Raspberry Hailo 8L ALPR

I’m a total beginner when it comes to NN and so I bought a Hailo 8L for my Raspberry Pi5. Now I hit a snag I wanted to run ALPR on my 8L and google led me to TAPPAS but it didn’t work because it is made for Hail 8. Is there a working example for my 8L?
Thank you

Hi @tady.the.fish,

Regarding ALPR support: Our current implementation in Tappas is optimized for Israeli license plates only ( and not optimized for rpi ). You have Three options:

  1. Wait for our upcoming release in the Raspberry Pi examples (Hailo · GitHub) which will have expanded support
  2. Start working on your custom OCR model now, and I can help you integrate it into our pipeline when you’re ready
  3. Check out this community project Bad Image Quality When Cropping Car Plate

Let me know which path you’d prefer to take, and I’ll be happy to provide more specific guidance!

Best regards,
Omria

I’m trying to retrain your hailo zoo lprnet but I have alot of problems. To me it seems that the python script that is used for traning (pictures of plates with coresponding names) only support numbered plates? Is this the case?

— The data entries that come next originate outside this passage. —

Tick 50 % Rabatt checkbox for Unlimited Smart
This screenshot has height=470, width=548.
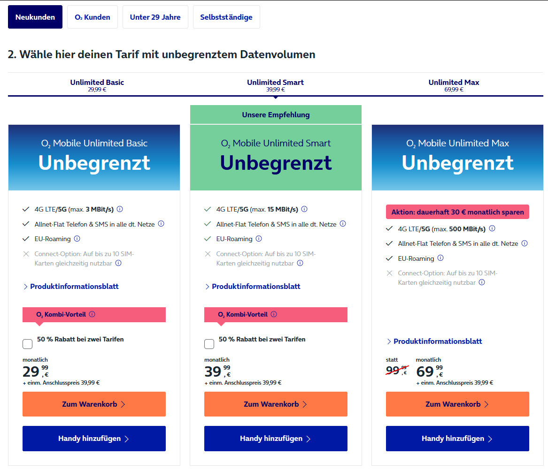(x=209, y=344)
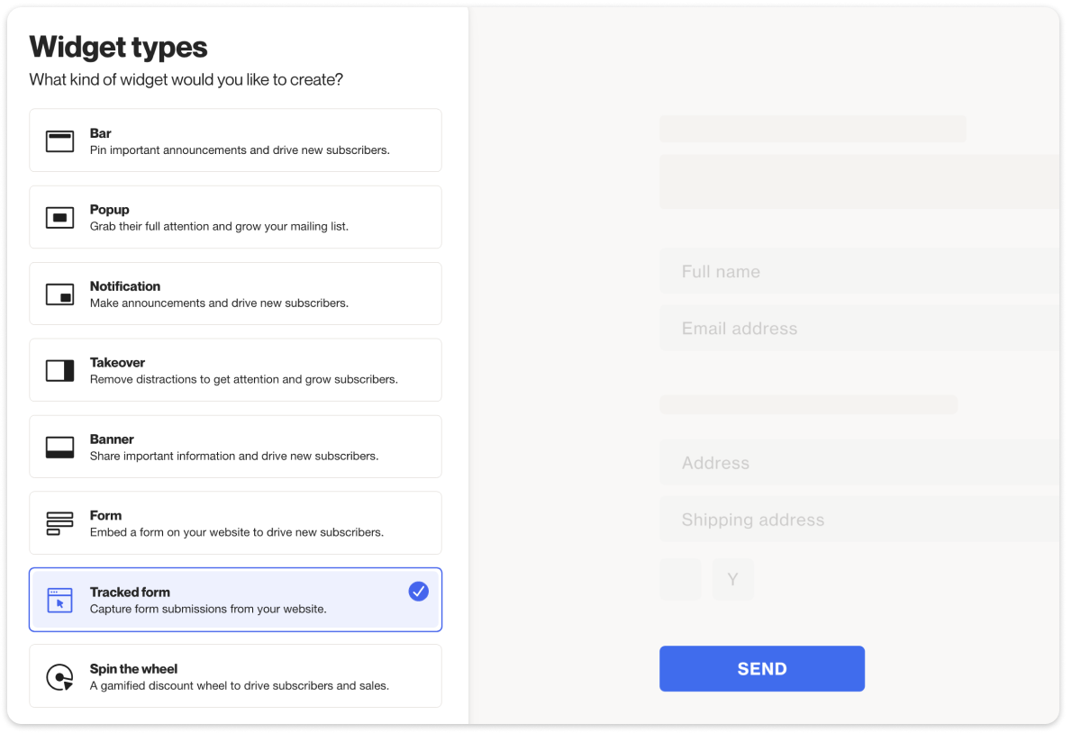Image resolution: width=1081 pixels, height=733 pixels.
Task: Click the Notification widget icon
Action: pyautogui.click(x=59, y=294)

When can we expect the upcoming release?

Let me address your questions:

  1. Yes, the current OCR only detects numbers since it’s trained specifically for Israeli plates.(only numbers)
  2. The RPi examples and pipeline updates will be ready in 1-2 weeks, but I can help you with pipeline integration now if you need it.
  3. Regarding global license plate models - I’ll need to check with R&D and get back to you.

I can wait for the examples to be published. I think it would help alot for us hobby people that mostly buy the L version to have these examples. Are there any plans to expand the training scripts to handle letters? I would really (in the near future) like to try to train on EU plates. For starters it would be enought just to have the HEF files and working 8L + Rpi5 examples

@tady.the.fish
We published a guide to build a license plate recognition system using Hailo8 and Hailo8L devices: A Comprehensive Guide to Building a License Plate Recognition (LPR) Systems. Please check if you find it useful.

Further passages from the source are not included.